In the time of Mathurin Regnier, this cabaret was called the Pot-aux-Roses, and as the rebus was then in fashion, it had for its sign-board, a post (poteau) painted rose-color. In the last century, the worthy Natoire, one of the fantastic masters nowadays despised by the stiff school, having got drunk many times in this wine-shop at the very table where Regnier had drunk his fill, had painted, by way of gratitude, a bunch of Corinth grapes on the pink post. The keeper of the cabaret, in his joy, had changed his device and had caused to be placed in gilt letters beneath the bunch these words: “At the Bunch of Corinth Grapes” (“Au Raisin de Corinthe”). Hence the name of Corinthe. Nothing is more natural to drunken men than ellipses. The ellipsis is the zig-zag of the phrase. Corinthe gradually dethroned the Pot-aux-Roses. The last proprietor of the dynasty, Father Hucheloup, no longer acquainted even with the tradition, had the post painted blue.

A room on the ground floor, where the bar was situated, one on the first floor containing a billiard-table, a wooden spiral staircase piercing the ceiling, wine on the tables, smoke on the walls, candles in broad daylight,—this was the style of this cabaret. A staircase with a trap-door in the lower room led to the cellar. On the second floor were the lodgings of the Hucheloup family. They were reached by a staircase which was a ladder rather than a staircase, and had for their entrance only a private door in the large room on the first floor. Under the roof, in two mansard attics, were the nests for the servants. The kitchen shared the ground floor with the tap-room.
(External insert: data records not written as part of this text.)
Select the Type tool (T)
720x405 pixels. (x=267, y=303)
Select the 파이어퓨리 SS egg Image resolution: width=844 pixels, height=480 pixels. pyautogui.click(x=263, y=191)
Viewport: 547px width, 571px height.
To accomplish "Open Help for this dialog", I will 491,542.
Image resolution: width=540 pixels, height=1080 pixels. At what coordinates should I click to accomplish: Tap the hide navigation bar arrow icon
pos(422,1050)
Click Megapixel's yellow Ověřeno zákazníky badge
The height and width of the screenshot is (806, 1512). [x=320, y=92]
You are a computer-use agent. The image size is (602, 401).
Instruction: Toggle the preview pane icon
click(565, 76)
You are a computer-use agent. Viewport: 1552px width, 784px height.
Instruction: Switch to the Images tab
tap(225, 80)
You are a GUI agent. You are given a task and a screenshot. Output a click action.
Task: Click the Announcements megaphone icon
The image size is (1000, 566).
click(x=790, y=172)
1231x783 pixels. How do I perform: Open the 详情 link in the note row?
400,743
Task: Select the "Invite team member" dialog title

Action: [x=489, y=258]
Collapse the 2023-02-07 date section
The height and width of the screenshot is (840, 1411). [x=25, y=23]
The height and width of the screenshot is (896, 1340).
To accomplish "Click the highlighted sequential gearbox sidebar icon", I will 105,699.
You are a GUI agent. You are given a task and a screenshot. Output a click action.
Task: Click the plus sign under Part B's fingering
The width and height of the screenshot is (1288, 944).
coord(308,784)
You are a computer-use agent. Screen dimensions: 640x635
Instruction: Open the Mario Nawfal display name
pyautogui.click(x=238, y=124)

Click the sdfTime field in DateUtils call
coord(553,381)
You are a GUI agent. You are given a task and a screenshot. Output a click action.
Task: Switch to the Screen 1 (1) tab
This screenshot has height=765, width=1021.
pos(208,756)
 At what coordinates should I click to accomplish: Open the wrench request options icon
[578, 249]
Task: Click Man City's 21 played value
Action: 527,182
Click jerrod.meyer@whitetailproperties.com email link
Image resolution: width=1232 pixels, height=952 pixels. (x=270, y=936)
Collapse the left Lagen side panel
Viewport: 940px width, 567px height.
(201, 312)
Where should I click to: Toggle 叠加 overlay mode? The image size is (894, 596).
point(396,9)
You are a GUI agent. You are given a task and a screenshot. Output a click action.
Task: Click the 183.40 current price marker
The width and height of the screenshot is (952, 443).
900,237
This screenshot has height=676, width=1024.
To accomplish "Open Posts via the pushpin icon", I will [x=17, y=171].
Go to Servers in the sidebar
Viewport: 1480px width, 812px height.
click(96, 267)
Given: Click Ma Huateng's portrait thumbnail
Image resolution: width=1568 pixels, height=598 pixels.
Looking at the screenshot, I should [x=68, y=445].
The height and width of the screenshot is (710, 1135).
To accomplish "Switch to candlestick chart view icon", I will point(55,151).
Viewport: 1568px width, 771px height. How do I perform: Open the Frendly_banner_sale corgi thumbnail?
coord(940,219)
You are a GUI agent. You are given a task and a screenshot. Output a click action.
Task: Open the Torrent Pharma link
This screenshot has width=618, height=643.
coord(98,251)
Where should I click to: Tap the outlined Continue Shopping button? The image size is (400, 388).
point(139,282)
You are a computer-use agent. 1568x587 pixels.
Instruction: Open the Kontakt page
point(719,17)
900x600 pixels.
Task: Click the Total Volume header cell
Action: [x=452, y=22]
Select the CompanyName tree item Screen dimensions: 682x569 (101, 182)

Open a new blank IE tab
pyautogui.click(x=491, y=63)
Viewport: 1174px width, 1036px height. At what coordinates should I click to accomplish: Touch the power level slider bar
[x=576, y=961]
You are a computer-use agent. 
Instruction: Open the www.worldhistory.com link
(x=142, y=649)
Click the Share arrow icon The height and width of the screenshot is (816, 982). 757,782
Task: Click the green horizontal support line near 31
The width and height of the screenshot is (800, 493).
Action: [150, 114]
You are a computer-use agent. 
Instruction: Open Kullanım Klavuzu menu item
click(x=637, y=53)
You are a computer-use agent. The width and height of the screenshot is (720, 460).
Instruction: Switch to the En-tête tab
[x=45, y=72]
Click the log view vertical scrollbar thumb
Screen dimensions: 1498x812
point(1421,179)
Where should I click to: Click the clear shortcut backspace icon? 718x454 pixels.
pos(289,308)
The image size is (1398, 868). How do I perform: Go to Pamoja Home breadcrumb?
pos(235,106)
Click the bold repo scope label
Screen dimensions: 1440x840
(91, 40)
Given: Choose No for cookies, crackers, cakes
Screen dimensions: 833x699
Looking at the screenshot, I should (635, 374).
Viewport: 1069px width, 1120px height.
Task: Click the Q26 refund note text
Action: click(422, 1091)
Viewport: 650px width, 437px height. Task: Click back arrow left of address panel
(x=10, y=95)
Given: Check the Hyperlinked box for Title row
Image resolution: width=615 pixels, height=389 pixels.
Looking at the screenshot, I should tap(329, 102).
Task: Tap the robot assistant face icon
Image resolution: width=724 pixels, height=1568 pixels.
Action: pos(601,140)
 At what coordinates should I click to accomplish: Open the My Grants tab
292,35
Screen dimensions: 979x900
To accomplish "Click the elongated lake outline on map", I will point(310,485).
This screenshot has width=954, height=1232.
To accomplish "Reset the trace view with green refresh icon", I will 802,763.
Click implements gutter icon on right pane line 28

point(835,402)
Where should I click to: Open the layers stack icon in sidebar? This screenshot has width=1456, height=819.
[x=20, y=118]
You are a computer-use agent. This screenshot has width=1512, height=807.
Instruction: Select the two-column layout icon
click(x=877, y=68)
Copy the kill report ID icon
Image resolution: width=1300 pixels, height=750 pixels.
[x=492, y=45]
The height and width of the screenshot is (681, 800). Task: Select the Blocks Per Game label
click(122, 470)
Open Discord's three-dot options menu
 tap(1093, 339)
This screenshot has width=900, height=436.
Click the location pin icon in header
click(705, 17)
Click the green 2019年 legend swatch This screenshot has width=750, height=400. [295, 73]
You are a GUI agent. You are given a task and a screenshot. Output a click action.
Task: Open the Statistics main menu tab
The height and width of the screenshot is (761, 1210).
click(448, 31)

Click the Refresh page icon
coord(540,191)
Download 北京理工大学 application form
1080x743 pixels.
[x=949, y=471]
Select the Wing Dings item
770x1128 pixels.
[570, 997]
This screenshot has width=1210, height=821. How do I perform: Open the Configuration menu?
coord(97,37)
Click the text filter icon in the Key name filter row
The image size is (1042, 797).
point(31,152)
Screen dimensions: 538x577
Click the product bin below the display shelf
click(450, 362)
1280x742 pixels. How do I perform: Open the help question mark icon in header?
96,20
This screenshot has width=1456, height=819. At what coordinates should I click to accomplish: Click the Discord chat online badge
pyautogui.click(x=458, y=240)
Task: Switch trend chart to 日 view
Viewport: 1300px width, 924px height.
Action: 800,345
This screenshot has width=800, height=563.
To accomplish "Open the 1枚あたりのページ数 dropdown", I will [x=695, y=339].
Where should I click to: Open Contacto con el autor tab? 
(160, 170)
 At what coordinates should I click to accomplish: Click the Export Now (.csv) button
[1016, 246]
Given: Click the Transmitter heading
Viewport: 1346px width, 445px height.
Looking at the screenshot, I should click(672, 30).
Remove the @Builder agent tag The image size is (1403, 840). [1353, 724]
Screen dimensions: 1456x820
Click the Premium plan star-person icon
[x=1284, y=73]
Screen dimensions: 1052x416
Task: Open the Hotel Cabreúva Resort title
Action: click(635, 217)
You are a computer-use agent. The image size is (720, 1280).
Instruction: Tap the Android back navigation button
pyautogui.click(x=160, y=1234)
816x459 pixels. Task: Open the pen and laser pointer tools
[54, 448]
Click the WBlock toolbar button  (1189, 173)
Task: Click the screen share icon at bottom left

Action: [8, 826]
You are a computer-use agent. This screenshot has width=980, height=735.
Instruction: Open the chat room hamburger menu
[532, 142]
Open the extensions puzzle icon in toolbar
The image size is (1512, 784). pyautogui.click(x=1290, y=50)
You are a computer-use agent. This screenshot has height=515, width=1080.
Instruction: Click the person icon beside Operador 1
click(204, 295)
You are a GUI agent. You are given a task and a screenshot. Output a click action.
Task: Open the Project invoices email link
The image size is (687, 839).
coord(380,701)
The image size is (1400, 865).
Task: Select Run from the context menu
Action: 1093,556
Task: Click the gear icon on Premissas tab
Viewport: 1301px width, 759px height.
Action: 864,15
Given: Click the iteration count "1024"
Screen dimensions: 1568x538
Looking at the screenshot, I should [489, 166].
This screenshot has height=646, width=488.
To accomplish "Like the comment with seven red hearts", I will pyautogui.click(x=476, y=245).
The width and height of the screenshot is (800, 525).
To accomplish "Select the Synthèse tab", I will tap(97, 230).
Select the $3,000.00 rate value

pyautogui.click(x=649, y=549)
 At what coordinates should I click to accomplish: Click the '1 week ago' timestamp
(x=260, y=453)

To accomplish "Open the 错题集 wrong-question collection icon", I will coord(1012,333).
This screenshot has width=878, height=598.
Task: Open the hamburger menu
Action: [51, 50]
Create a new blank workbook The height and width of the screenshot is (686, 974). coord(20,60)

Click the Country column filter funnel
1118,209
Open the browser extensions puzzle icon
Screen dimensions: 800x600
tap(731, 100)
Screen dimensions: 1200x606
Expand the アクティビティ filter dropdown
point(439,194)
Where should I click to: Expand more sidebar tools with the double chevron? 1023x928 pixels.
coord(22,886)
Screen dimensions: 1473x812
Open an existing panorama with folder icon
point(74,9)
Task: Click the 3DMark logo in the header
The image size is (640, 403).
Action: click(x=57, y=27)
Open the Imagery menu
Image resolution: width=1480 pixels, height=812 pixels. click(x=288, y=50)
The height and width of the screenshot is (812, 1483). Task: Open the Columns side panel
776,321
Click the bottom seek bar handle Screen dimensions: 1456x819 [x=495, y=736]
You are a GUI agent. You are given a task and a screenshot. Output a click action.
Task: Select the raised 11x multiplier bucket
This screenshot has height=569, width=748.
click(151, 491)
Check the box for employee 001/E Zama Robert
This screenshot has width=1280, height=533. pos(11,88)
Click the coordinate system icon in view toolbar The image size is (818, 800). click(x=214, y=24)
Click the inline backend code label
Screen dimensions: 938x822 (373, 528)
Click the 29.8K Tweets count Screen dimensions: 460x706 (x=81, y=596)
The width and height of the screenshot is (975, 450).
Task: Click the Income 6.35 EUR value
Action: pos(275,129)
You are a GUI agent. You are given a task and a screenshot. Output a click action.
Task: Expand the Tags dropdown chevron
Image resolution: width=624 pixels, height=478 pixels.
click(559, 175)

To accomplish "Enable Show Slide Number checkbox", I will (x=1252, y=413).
Father Hucheloup had, possibly, been born a chemist, but the fact is that he was a cook; people did not confine themselves to drinking alone in his wine-shop, they also ate there. Hucheloup had invented a capital thing which could be eaten nowhere but in his house, stuffed carps, which he called carpes au gras. These were eaten by the light of a tallow candle or of a lamp of the time of Louis XVI., on tables to which were nailed waxed cloths in lieu of table-cloths. People came thither from a distance. Hucheloup, one fine morning, had seen fit to notify passers-by of this “specialty”; he had dipped a brush in a pot of black paint, and as he was an orthographer on his own account, as well as a cook after his own fashion, he had improvised on his wall this remarkable inscription:—

CARPES HO GRAS.

One winter, the rain-storms and the showers had taken a fancy to obliterate the S which terminated the first word, and the G which began the third; this is what remained:—

CARPE HO RAS.

Time and rain assisting, a humble gastronomical announcement had become a profound piece of advice.

In this way it came about, that though he knew no French, Father Hucheloup understood Latin, that he had evoked philosophy from his kitchen, and that, desirous simply of effacing Lent, he had equalled Horace. And the striking thing about it was, that that also meant: “Enter my wine-shop.”

Nothing of all this is in existence now. The Mondétour labyrinth was disembowelled and widely opened in 1847, and probably no longer exists at the present moment. The Rue de la Chanvrerie and Corinthe have disappeared beneath the pavement of the Rue Rambuteau.

As we have already said, Corinthe was the meeting-place if not the rallying-point, of Courfeyrac and his friends. It was Grantaire who had discovered Corinthe. He had entered it on account of the Carpe horas, and had returned thither on account of the Carpes au gras. There they drank, there they ate, there they shouted; they did not pay much, they paid badly, they did not pay at all, but they were always welcome. Father Hucheloup was a jovial host.

Hucheloup, that amiable man, as was just said, was a wine-shop-keeper with a moustache; an amusing variety. He always had an ill-tempered air, seemed to wish to intimidate his customers, grumbled at the people who entered his establishment, and had rather the mien of seeking a quarrel with them than of serving them with soup.